Kabul’s ambassador to Washington said “passing statements” about U.S. withdrawal or peace talks with the Taliban made in American political campaigns are “not helpful” in setting Afghanistan on the pathway to a future as functioning democratic republic.
Speaking Wednesday at the Atlantic Council in Washington, D.C., Roya Rahmani said in answer to several questions, “we want the United States to look at us … as partners over the last 18 years.”
The major change: “now it is not the Americans fighting” the Taliban or the Islamic State in Afghanistan, she said. Rather, the Afghan security forces are in the lead militarily, as part of a strategy developed several years ago in coordination the United States and NATO.
“We could talk about this as a success story.” The ambassador added Afghanistan “is an important part of your foreign policy. We have a rapidly changing environment” inside Afghanistan that includes shifting mindsets over the role of women in society.
Rahmani was speaking against the backdrop of the sudden announcement of the American withdrawal of forces from northeast Syria, where they had been working alongside the Syrian Democratic Front against the Islamic State. That sudden withdrawal raised new questions about U.S. commitment to stay in Afghanistan. Even before the U.S. forces pulled out, Turkish aircraft and artillery struck targets in the northern part of Syria, and Turkish ground forces pushed forward to establish a buffer zone where up to 1 million refugees would be relocated.

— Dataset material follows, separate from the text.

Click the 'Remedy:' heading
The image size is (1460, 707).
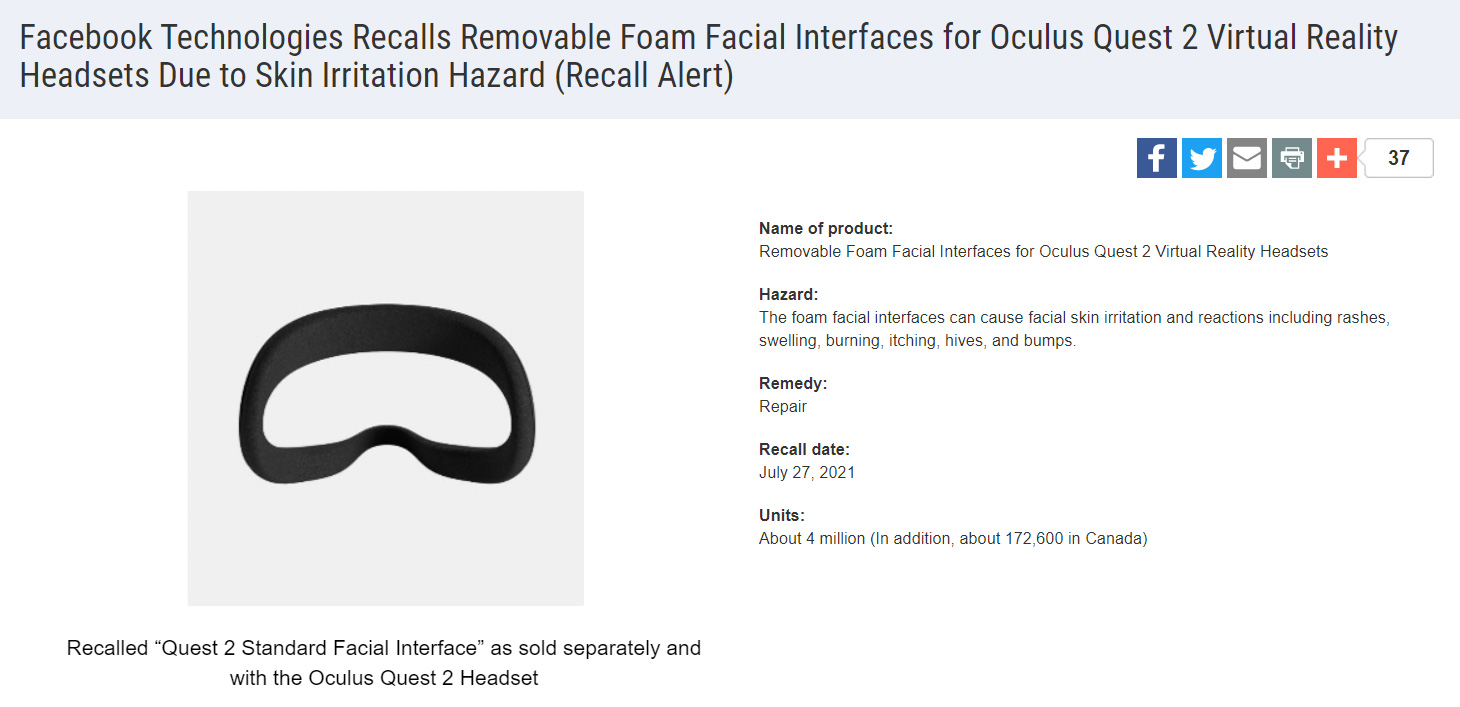tap(793, 383)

Ahead of an Afghan election last month, President Donald Trump abruptly canceled a secret Camp David meeting where members of the Taliban and the Afghan government and the administration would work out the final details of a peace agreement ending the American military involvement in Afghanistan.

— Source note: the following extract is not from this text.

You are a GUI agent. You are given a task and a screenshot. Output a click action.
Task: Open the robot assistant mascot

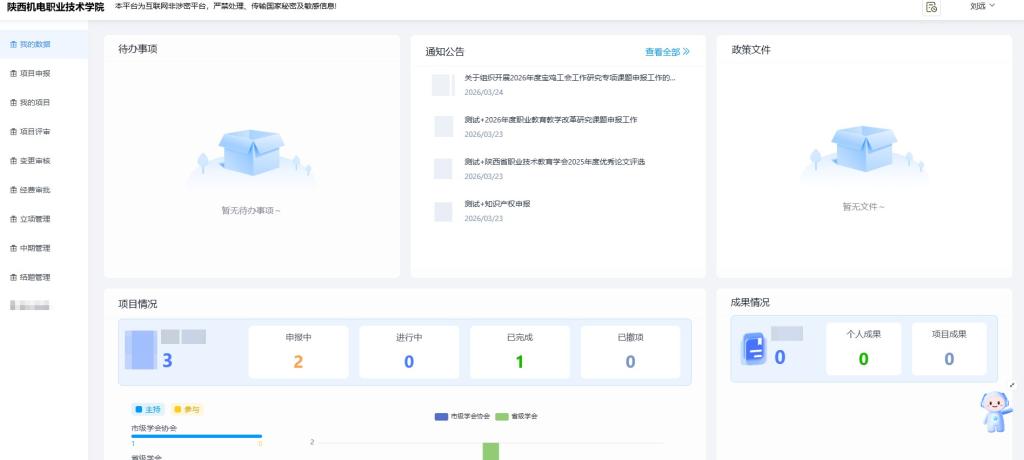click(x=995, y=410)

Rahmani cited the success of the 70,000 Afghan security forces who ensured the safety of voters in the Sept. 28 presidential election as another example of the difference this year from previous national votes, when the United States and coalition forces played a major role in keeping the peace on voting day.

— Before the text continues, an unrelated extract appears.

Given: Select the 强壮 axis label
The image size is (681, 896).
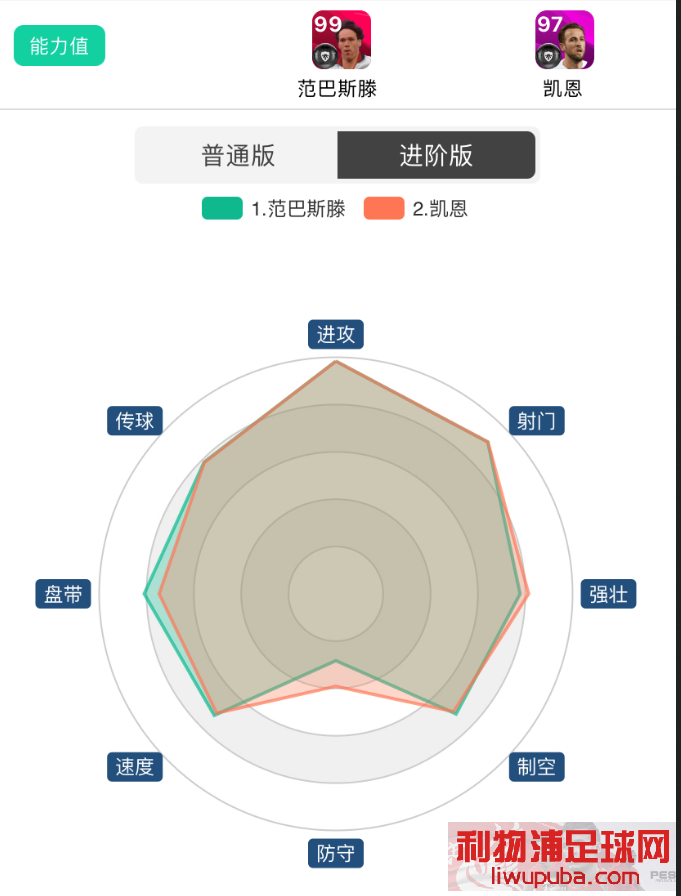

The strong Afghan security presence and the relatively few incidents of violence at the polls “were an important milestone in counterterrorism strategy” going forward. In addition to the security forces, she said 200,000 Afghans worked the polls; more than 10,000 of them were women. “This is a test of how far our country has evolved.”
She viewed the election, where preliminary results have been delayed at least until next week for a number of technical reasons, as “cement[ing] our commitment to democracy,” and that needs to be recognized in Washington.
She added, “Afghans risked their lives to go to the polls”
Rahmani said Afghans are “choosing democracy over the other possibilities” presented by the Taliban or Islamic State.
Although peace talks among the leading parties appear to be at a standstill, and the turnout of 3 million Afghans for the presidential election has been called low, she stressed, “the United States needs a strong partner in Afghanistan.” No matter who is elected president – incumbent Ashraf Ghani or the country’s chief executive, Abdullah Abdullah – “they share your goals” of wanting a stable nation, she added.
“The military cannot provide a full solution” to achieving that goal and ensuring the progress made towards a democracy shared by all is achieved.